3. We could argue that RT, even as it's implemented in the RTX series, is a lot more then just "realistic shadows", but that's besides the point. Regardless of what aspects of the image quality are improved, that's the whole reason to upgrade a GPU right now. If image quality is of minor or no importance, you can drop your IQ settings to low and get 60+ FPS on a GTX 1050TI right now for $150. I get confused with all this "it's not useful, it just makes the image quality better" line of argument. People weren't drooling over the Cyberpunk 2077 demo at E3 because it was running at a super high frame rate.

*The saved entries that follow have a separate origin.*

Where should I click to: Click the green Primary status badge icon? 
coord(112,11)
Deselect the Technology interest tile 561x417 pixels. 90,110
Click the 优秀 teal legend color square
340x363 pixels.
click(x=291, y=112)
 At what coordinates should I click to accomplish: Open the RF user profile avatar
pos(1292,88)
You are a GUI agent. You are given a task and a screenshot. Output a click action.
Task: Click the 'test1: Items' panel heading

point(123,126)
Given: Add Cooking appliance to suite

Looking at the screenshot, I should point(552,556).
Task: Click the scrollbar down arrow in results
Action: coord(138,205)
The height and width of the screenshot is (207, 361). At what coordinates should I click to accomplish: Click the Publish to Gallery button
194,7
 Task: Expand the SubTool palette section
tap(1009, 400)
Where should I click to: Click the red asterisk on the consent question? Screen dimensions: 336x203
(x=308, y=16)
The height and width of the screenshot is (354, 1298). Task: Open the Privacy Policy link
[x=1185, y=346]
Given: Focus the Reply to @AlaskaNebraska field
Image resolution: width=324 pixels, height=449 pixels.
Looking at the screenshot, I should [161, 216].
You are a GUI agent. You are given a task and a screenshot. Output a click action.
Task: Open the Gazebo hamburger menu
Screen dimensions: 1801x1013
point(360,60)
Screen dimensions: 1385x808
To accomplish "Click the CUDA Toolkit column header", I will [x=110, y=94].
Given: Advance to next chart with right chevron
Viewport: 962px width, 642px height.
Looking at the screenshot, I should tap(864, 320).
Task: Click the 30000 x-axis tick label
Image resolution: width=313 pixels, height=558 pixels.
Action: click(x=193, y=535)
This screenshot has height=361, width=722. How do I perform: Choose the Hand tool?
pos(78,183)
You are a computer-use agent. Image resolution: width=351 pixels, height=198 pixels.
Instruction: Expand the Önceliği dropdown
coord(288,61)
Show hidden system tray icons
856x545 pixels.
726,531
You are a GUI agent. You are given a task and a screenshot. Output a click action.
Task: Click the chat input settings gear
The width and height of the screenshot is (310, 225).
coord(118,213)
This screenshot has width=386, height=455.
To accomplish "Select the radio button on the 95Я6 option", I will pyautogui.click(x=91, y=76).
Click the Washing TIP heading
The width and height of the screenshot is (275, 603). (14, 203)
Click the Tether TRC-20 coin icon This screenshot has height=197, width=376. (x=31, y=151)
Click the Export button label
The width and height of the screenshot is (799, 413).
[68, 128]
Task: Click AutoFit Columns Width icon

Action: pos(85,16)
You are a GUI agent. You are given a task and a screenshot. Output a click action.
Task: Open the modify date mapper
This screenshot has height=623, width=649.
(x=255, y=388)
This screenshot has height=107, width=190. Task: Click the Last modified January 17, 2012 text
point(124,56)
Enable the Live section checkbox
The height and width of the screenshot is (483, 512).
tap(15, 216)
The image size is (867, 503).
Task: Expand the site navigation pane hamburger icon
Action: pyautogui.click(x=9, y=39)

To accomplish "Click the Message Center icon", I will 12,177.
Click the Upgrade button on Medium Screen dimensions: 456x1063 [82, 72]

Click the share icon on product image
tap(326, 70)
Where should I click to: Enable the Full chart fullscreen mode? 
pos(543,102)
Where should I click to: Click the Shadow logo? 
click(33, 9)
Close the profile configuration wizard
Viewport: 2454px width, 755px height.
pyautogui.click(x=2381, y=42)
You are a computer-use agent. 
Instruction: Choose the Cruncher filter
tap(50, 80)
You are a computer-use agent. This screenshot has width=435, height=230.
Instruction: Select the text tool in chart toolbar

3. While I don't disagree with your point on VR, I wasn't really debating that. However, there still is the question of what Nvidia will position for their cards that cost less then $500. Regardless of what they are pricing the 2070+ cards at, my (semi) educated guess is that 95%+ of GPU's sold are sub $500. I'd bet that 80%+ are less then $300. While we can talk about "market" pricing, and whether Nvidia is good or evil for pricing these cards where they did, it doesn't change the fact that the mainstream of the market is at $300 or less, and no amount of halo product / pricing is going to change that. Say what you will of Nvidia, they are not stupid, and I'd be surprised if they didn't refresh their product stack in that price range, and I'd be equally surprised if they didn't provide a meaningful performance boast in comparable price tiers.
It's also worth noting that the die's on the RTX series are FREAKING HUGE. Lots of consternation of "price inflation" based on model series from 7 gen to 9th to 10th to 20th, but end of the day those are just names. The primary driver of the cost of production in any semiconductor is the size of the die. The 2080ti has a die Size of ~757mm^2, where the 1080ti has a 471mm^2 die. That's basically a 60% increase in die size. Even assuming the yields are the same, they still use 300mm wafers, and the cost of manufacturing is per wafer, so everything else being equal their productions costs went up by 60%. DRAM prices are all higher then they were 2 years ago. If you take the $700 price of the 1080ti at launch, add an additional 60% to it and throw in $30-$50 more in GDDR pricing and you have a card in the $1200 range.
Not saying that makes the pricing "ok" but simply to suggest that there no reason other then "greed" (I know you didn't make that specific argument, but it's pretty common on the forums) is pretty short sighted.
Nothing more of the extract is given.